Sub-Sea Cables
The cables at the wave site at Billia Croo and the tidal site at Fall
of Warness are broadly similar, with an 11kv cable runing from an on-shore
sub station out to each open-sea berth.
The cables are wet-type composite cables consisting of three 120mm2
EPR-insulated stranded copper power cores designed for alternating current,
three 2.5mm2 copper signal/pilot trip cables and a 12-core single-mode
fibre-optic bundle. The cable is then armoured with two layers of galvanised
steel wire. The subsea cables were built to specification for EMEC by
Pirelli.
The conductors on the Billia Croo cables are 50mm², giving a nominal
rating of 2.2MW, while the conductors for the Warness cables are 135mm²,
giving a 5MW rating.
The cables were laid as standard sub-sea cables on the sea bed. As the
cables approached the shore, in 15m of water, ductile iron cable protectors
were attached. At the low water spring-tide mark, each passes into a
trench dug 1200mm into the seabed and beach. On shore, the cables are
fed into a manhole and then into the substation.

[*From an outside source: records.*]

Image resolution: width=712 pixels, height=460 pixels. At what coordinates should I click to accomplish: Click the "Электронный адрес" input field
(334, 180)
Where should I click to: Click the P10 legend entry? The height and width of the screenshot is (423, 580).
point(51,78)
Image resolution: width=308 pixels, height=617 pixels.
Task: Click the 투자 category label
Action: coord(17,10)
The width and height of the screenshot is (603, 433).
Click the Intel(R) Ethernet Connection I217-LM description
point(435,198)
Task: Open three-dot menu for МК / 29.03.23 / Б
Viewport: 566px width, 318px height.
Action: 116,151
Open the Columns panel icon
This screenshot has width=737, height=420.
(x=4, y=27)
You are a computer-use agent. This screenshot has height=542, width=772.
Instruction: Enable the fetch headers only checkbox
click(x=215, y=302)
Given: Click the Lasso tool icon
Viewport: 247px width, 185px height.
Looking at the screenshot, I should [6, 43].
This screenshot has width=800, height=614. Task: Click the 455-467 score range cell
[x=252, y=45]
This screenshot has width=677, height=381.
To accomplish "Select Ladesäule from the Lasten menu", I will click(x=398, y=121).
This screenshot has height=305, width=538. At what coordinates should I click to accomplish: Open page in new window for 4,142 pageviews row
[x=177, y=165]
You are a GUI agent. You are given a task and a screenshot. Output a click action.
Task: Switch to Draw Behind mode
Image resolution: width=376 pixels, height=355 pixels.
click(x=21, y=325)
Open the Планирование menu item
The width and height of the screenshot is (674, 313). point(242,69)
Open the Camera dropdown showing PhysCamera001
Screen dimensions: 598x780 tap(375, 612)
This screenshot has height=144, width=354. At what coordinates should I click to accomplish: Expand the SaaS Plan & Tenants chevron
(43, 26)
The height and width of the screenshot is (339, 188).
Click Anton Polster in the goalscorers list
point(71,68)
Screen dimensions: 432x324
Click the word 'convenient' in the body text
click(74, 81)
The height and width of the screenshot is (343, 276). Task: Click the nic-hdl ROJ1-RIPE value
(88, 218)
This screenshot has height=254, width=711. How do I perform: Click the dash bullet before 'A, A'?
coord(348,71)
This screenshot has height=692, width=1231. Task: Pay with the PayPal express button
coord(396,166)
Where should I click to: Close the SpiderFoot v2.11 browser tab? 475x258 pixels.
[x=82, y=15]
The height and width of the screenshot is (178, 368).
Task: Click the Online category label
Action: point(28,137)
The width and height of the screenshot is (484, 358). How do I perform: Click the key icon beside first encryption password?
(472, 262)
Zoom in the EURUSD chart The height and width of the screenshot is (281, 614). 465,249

In the substation, each cable terminates at an 11kV circuit breaker,
along with the tripping cable. The fibres are terminated in the communications
area of the substation.
At the seaward end, each cable is capped using heatshrink caps and is
fitted with a cable sock and buoy to allow retrieval to the surface.
Developers use umbilical cables to attach their devices to the cables.